От большинства неглубоких царапин остались лишь слабые следы. Думаю, что невозможно заставить мертвую руку царапать с той же силой, какой в гневе обладает живая рука. Более глубокие царапины стали покрываться корочкой. Очень привлекательно и не очень заметно, если ты слепой. Я сбрил бороду и снова выглядел на все четыре года – широко раскрытые, печальные глаза и пухлые щеки. Но тогда я не знал, что глаза у меня голубые. Богом клянусь, я считал, что они карие.
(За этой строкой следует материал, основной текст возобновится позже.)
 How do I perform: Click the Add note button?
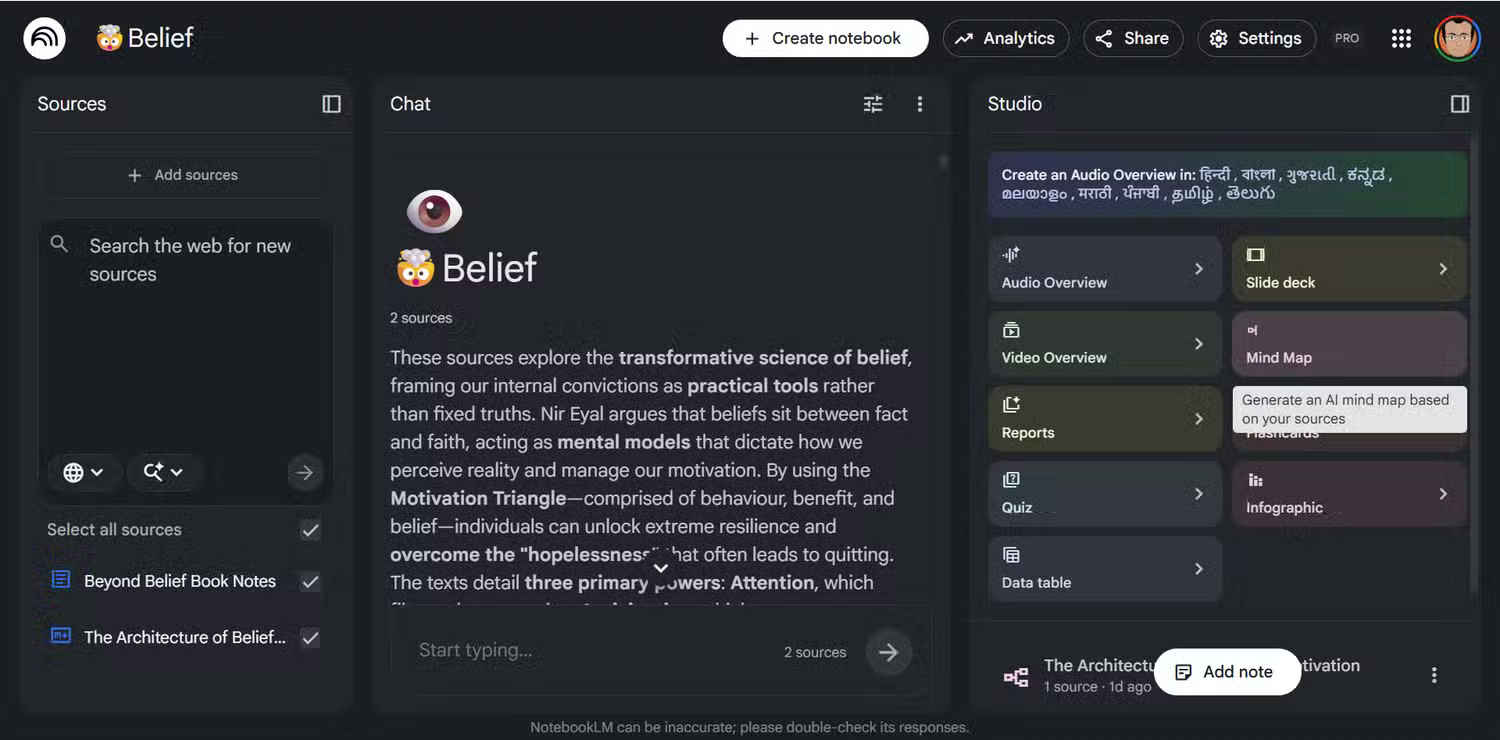point(1226,672)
Что знают четырехлетние о голубых глазах? Для меня глаза мира были карими, как у моего отца. Без бороды я почувствовал себя лучше. Я устал прятаться от себя даже еще больше, чем от властей.
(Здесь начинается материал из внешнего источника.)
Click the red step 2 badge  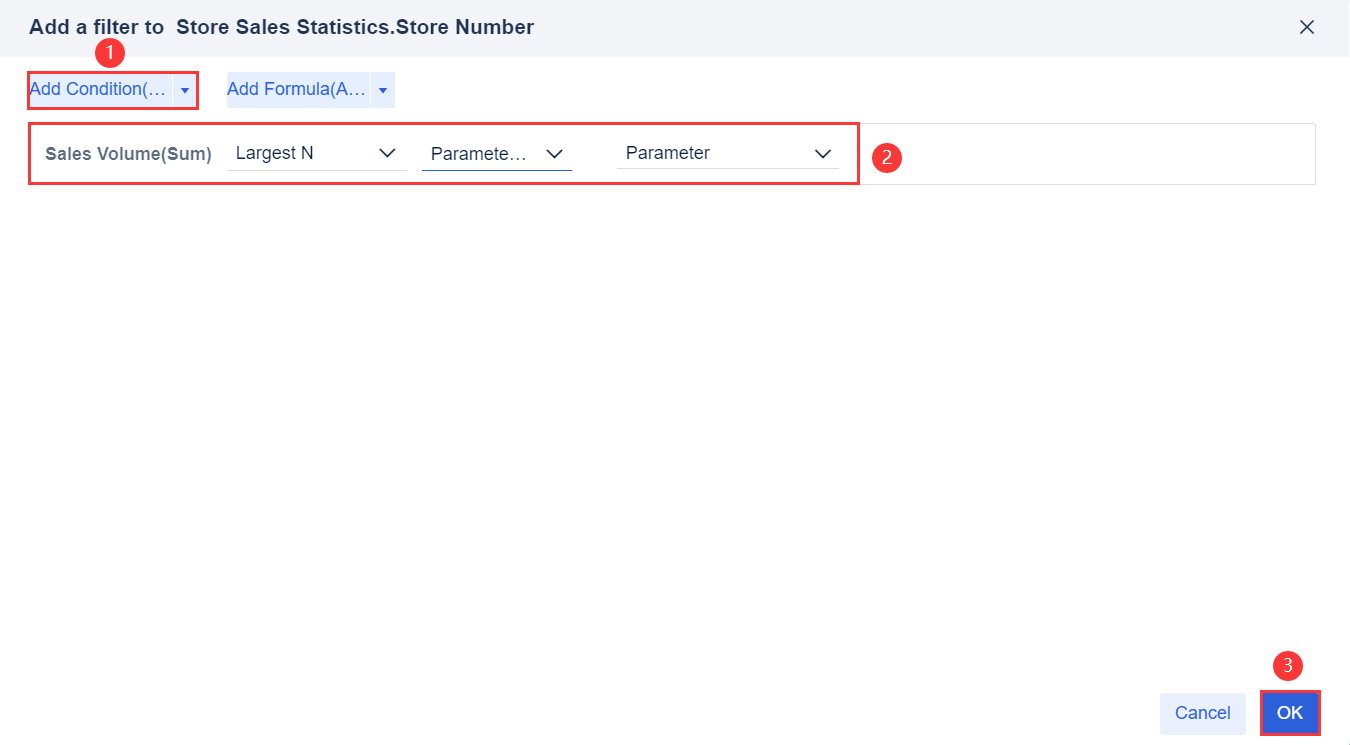tap(887, 158)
Пока я пристально разглядывал себя в зеркале, мое лицо превратилось в лицо Киры. Я не помнил его в подробностях. У меня не было времени, чтобы запомнить его, все его выражения, морщинки и черточки. Мне придется довольствоваться тем, что я в нем запомнил, тем, что навсегда останется у меня. И я поклялся лицам в зеркале, все лицам – моему безбородому, лицу рака и Кириному, – что я найду смысл ее смерти, даже если придется принести в жертву себя. Знакомое обещание. Ты читал эти слова в сотнях дрянных романов. Ты слышал их в двадцати дрянных фильмах. Но произнесенные мною слова не были пустыми. Некоторые обещания дают, чтобы их выполнить.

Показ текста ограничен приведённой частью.